> Directions
Determine the count of lines containing "computer" in the entries below and return only that figure.
[Opening Data under study section]
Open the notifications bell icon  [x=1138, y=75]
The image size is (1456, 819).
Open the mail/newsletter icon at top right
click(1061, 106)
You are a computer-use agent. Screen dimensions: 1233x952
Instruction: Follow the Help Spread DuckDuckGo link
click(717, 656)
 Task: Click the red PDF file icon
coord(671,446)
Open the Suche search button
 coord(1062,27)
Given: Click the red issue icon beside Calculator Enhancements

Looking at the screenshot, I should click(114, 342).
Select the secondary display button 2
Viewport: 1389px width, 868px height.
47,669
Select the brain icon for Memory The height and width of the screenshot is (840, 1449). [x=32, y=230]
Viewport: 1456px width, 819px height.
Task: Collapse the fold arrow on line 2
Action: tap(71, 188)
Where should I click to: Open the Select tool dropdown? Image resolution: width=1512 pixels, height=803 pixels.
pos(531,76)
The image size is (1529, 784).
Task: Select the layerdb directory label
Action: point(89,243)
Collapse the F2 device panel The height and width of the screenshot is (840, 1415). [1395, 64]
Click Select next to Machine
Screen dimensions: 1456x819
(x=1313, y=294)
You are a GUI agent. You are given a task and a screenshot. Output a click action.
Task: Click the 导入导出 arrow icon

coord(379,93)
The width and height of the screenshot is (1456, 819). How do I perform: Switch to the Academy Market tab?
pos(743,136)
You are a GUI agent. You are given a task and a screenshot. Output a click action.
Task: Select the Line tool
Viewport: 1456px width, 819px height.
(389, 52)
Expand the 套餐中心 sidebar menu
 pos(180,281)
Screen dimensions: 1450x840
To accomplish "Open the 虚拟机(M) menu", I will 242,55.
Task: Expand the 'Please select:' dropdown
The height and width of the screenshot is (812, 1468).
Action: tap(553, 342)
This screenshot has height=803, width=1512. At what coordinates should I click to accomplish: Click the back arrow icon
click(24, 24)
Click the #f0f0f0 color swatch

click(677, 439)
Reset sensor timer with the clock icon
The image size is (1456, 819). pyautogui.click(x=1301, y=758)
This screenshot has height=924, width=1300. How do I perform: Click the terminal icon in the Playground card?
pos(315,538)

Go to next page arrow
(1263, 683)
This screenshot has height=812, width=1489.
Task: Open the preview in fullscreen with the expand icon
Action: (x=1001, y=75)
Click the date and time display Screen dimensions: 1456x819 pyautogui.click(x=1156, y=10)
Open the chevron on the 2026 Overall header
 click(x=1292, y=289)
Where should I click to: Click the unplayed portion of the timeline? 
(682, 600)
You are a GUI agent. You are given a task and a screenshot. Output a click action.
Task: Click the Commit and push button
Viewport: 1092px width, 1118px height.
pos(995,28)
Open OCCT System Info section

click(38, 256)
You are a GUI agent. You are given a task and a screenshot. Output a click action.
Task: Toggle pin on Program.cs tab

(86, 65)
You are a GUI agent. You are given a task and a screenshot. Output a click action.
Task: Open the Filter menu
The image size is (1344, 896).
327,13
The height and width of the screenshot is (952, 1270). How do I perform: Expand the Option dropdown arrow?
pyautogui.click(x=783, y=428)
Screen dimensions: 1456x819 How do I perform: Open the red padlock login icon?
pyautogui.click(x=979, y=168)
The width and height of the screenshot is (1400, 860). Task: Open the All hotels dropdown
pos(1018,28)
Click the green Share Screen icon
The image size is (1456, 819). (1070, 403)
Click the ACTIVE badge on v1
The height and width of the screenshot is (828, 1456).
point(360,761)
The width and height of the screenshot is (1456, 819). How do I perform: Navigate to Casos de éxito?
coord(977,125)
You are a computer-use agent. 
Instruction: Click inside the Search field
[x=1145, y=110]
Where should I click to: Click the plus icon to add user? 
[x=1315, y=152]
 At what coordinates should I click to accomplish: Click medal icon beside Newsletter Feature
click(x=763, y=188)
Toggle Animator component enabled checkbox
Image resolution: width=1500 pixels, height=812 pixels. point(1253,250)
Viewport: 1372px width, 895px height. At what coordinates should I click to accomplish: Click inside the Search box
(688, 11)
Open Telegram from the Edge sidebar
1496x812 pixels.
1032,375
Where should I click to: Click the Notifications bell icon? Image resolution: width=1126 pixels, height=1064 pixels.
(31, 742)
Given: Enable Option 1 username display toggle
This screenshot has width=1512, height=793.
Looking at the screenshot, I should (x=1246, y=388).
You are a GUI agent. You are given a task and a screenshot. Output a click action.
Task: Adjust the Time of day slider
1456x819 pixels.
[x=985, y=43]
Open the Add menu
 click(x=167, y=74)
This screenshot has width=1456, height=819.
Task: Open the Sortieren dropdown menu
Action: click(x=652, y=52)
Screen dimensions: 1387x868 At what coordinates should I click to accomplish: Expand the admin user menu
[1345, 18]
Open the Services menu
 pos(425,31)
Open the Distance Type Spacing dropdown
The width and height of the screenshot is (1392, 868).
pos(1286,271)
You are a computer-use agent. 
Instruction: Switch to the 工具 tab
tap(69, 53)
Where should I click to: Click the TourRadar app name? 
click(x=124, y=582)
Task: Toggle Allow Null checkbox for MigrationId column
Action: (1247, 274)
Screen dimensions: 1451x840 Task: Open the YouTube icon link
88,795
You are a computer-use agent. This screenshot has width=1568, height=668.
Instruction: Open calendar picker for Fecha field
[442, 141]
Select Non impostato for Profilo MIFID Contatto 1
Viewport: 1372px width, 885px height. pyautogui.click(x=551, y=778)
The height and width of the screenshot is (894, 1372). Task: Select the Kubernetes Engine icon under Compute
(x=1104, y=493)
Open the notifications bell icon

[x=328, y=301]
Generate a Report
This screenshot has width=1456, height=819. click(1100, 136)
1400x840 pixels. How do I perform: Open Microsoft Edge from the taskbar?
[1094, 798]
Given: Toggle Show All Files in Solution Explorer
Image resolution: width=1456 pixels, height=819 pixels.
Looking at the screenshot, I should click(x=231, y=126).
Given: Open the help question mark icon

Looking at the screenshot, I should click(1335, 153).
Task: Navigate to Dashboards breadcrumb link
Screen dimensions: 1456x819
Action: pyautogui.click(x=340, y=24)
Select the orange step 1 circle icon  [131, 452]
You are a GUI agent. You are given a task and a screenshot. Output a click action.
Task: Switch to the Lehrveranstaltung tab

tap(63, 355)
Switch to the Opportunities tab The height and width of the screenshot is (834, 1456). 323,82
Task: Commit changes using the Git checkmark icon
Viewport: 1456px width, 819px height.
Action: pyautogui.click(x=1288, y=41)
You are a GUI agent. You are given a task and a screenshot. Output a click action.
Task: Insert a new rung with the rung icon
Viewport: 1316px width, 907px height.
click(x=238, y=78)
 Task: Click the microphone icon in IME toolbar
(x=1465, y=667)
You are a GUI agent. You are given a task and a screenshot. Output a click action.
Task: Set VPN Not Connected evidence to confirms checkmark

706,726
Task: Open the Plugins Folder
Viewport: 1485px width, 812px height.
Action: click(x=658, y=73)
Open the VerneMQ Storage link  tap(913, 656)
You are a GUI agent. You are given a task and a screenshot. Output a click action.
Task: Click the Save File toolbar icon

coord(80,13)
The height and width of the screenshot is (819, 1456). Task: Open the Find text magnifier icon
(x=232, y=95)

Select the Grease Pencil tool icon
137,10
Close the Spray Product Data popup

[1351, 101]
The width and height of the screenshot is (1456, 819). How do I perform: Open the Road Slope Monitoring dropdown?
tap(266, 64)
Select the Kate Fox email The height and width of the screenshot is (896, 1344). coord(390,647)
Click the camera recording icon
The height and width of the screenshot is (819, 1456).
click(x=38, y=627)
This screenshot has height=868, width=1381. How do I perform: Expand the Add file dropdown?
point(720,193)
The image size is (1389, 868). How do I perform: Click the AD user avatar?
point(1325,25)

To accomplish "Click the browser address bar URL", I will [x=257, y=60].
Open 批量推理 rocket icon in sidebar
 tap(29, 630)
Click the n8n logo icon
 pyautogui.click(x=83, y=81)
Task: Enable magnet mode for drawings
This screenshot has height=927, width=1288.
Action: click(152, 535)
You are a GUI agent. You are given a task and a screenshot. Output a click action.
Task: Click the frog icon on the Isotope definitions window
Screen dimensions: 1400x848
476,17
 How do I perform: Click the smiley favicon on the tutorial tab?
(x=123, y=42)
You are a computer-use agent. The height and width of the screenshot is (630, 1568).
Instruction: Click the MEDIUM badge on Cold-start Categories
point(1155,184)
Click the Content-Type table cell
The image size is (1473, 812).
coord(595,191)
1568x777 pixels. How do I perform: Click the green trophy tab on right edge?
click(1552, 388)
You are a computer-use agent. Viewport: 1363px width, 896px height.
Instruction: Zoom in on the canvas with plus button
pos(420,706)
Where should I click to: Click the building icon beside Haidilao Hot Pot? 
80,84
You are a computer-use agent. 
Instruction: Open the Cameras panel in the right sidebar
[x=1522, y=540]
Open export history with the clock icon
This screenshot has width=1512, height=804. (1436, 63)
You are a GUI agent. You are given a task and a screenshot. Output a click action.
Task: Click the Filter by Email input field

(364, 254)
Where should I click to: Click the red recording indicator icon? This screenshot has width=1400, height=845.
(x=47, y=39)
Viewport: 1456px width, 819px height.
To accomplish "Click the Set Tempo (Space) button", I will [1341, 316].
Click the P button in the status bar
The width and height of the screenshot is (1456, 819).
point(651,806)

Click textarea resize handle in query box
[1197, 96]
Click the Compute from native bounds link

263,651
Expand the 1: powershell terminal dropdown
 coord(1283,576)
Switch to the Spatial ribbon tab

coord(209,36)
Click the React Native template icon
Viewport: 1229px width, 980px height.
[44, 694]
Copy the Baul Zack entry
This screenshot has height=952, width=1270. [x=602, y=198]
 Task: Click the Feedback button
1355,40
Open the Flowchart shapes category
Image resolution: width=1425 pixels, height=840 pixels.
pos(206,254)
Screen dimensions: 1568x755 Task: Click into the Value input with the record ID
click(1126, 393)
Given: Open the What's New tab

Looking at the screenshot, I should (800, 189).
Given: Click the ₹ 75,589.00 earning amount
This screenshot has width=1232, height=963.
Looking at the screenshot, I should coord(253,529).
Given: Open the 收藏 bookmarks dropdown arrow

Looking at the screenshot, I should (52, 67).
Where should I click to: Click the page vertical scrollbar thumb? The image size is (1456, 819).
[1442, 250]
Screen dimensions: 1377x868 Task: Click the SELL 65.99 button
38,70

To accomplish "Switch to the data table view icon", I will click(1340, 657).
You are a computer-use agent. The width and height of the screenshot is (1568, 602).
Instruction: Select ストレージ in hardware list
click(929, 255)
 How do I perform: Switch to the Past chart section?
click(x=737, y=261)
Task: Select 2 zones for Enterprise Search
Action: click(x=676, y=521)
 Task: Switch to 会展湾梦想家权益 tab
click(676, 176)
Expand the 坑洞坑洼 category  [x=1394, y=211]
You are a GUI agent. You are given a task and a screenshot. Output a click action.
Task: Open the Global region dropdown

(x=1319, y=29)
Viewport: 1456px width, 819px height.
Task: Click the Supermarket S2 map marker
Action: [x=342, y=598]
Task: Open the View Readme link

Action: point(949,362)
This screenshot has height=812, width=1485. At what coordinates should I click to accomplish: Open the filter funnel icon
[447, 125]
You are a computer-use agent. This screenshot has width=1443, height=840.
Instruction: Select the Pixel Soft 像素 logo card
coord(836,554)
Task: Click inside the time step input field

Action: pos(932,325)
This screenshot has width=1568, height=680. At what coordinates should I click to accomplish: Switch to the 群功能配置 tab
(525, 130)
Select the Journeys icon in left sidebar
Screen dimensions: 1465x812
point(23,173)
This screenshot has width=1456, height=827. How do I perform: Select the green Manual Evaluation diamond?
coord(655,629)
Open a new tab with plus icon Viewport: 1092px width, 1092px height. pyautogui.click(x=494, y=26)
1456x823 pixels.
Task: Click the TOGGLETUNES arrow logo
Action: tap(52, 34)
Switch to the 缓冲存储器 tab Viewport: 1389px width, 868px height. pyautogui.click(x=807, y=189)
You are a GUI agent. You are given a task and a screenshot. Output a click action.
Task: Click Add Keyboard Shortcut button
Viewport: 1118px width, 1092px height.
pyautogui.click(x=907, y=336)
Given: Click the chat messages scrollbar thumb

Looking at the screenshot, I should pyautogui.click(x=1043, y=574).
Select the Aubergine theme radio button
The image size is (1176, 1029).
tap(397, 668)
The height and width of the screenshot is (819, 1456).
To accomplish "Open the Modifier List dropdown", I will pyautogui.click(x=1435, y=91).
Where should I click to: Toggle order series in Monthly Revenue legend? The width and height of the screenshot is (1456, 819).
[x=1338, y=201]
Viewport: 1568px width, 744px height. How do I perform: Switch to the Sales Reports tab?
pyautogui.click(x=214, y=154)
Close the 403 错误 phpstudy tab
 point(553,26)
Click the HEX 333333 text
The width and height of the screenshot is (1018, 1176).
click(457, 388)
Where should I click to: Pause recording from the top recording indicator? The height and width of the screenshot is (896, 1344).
[Closing Data under study section]
> Written reply
9